* Task input:
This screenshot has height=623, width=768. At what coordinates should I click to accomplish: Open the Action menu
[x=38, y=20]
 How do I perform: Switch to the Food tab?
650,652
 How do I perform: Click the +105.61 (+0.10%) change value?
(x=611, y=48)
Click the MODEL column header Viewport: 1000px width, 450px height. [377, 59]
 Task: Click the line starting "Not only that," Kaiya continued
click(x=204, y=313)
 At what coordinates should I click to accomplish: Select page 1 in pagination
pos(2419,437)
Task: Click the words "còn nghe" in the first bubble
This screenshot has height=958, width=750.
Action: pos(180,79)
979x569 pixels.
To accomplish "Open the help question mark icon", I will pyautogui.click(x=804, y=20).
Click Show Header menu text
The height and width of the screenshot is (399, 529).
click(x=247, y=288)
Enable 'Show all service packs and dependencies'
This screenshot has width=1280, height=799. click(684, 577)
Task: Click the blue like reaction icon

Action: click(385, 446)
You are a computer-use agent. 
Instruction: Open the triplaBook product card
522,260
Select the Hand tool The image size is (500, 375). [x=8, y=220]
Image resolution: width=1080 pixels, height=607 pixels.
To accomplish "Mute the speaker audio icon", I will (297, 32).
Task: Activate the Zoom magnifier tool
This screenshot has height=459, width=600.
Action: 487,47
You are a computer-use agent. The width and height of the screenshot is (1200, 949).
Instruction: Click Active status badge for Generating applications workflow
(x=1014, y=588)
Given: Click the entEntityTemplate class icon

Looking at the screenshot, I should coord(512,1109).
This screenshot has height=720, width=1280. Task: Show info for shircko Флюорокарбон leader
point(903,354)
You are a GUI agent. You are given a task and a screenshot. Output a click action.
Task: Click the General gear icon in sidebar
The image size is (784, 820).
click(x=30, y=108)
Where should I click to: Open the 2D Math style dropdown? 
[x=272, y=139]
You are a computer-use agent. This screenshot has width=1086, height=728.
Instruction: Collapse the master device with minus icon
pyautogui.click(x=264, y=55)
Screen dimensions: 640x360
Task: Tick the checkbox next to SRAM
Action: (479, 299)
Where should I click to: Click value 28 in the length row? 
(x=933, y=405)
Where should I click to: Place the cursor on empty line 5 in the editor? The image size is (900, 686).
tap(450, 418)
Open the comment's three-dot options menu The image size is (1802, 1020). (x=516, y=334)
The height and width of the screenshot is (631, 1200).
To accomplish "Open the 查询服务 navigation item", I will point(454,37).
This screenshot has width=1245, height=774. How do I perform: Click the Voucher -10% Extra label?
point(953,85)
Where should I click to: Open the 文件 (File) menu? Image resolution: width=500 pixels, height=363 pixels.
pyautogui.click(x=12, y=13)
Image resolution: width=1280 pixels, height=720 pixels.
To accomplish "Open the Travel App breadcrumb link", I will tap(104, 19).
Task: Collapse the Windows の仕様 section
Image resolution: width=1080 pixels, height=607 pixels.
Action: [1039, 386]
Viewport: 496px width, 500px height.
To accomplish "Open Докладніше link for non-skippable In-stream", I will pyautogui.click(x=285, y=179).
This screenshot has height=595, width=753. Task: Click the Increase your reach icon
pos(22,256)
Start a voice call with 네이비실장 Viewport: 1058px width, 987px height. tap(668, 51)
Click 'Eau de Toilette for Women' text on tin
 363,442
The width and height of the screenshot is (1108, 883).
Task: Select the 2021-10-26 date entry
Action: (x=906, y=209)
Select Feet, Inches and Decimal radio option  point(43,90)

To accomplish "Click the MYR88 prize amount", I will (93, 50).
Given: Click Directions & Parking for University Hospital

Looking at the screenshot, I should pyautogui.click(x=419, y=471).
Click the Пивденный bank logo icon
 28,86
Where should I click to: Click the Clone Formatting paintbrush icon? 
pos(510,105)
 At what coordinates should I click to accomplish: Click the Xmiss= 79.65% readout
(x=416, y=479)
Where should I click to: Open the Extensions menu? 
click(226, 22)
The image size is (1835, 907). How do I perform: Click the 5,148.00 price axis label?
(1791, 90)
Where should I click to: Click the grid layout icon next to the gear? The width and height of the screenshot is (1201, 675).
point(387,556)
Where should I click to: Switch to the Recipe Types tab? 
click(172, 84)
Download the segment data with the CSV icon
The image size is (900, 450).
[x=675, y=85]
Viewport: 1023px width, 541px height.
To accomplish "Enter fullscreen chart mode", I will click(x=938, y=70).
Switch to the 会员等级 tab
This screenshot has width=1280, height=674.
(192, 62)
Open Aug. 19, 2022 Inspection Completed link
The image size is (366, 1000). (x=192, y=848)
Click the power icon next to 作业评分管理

* Action item: Pull every line with the word "agent" from the data.

* Written answer:
You are a computer-use agent. 
You are a computer-use agent. The width and height of the screenshot is (1200, 949).
You are a GUI agent. You are given a task and a screenshot. Output a click action.
You are a computer-use agent. This screenshot has width=1086, height=728.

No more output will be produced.